Related: Communication Tips

However, when it comes to a raise, do your research and be prepared to negotiate. Don’t be afraid to ask for more than you want. Be aggressive (otherwise you won’t get what you want), but do it in a way that shows you value the relationship and demonstrate how your ask is good for the company. Get rid of the guilt. Most of us are significant breadwinners for our families, so think about it that way: You aren’t doing it to pat yourself on the back––you are doing it because it furthers your career which supports you and your family.

Loop back to your audience:

Tactful bragging belongs in the category of networking, connecting and building rapport when you describe your accomplishments and methods it’s always a good idea to reflect back on your listener. Find the right loop back, to bring them in, and connect the dots. If you’re worried about being labeled as pushy, try this: Talk about your work and success, but also refer to how happy it makes your client/team/organization. When you shift the focus to how your work benefits the broader community, you neutralize the potential likability backlash.

Ask for more feedback. Make regular, informal asks: When coming out of a meeting, ask your manager, “How do you think that went? I would love some feedback.” Then, follow up with a quick email thanking them for their feedback. As soon as people know you are open to it, they will feel more comfortable giving it!

Related:  Tact of asking questions

Did they hint at what they do? Is there something you discovered that the two of you have in common, or do you have an inkling as to what they may be interested in? The sales manager who talks about his team may loop back by saying, “I heard you mention earlier “that you work with a team, “do you find that autonomy is a motivator?” Think about ways to integrate your achievements into the conversation. One approach is to ask other people what they are working on and use it as an opportunity to respond with what you are working on. If they have any social skills at all they will ask about you!
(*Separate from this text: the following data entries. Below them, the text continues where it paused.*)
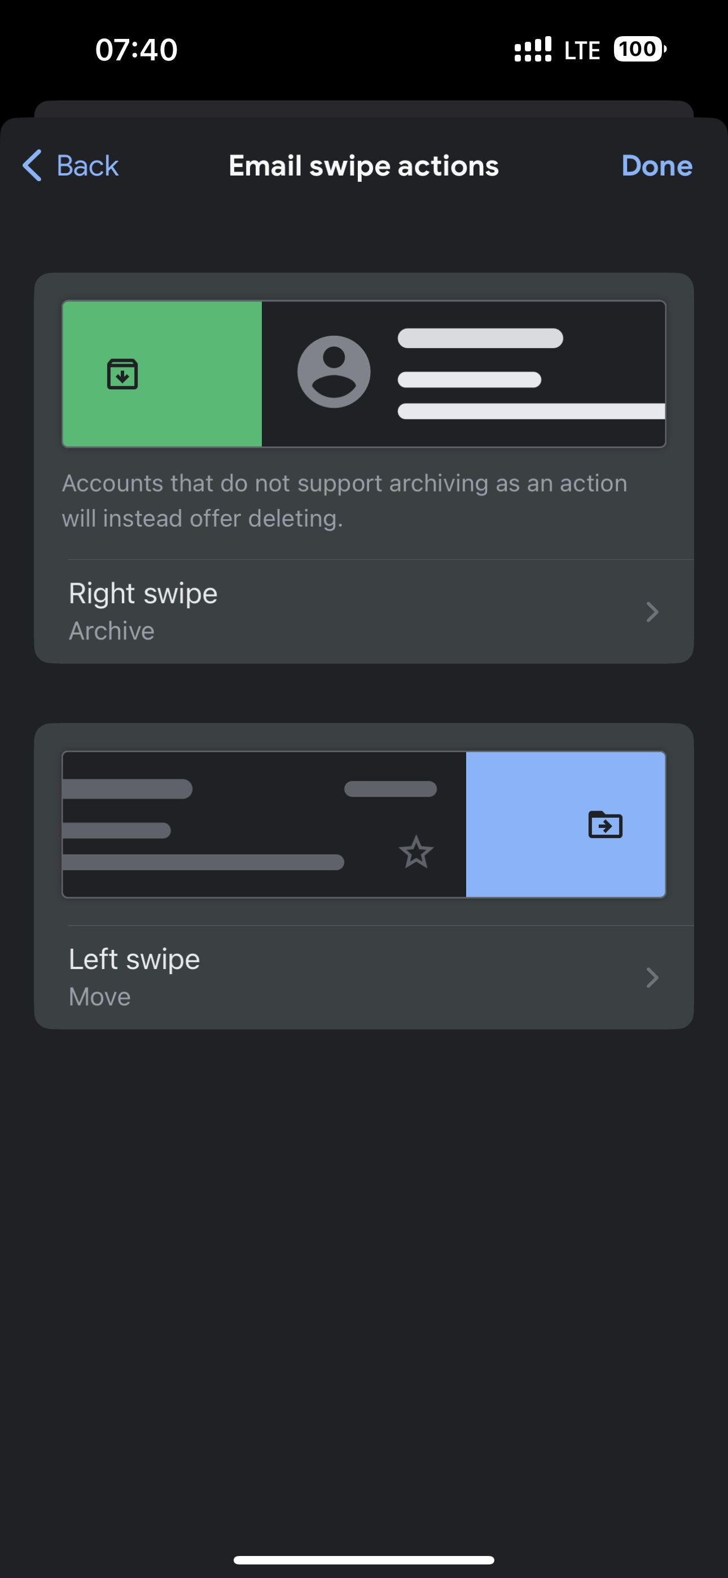Tap the move-to-folder icon in blue preview
The width and height of the screenshot is (728, 1578).
click(x=605, y=824)
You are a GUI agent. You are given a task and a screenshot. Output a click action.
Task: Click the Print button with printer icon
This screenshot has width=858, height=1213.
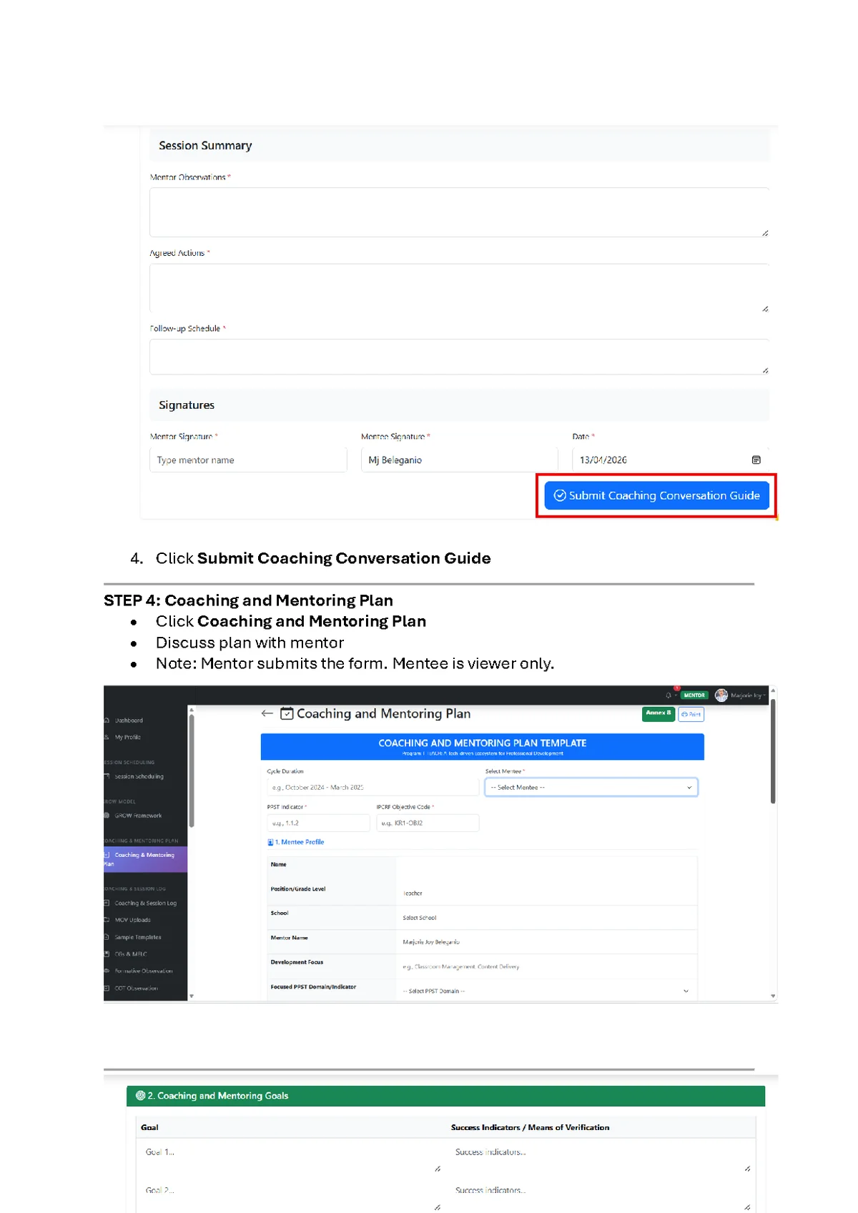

Conclusions about Tactful Bragging:

The definition of Self-Promotion revolves around persuading others to act on our behalf through different means with specific words and images. Stay on your toes in social situations, and practice your skills as much as possible. You will only get better and more comfortable with time. Take care of yourself. You can’t be effective at self-promotion if you don’t feel good! Remember! self-promotion = tactful bragging = compensation. The difference could literally be millions at retirement.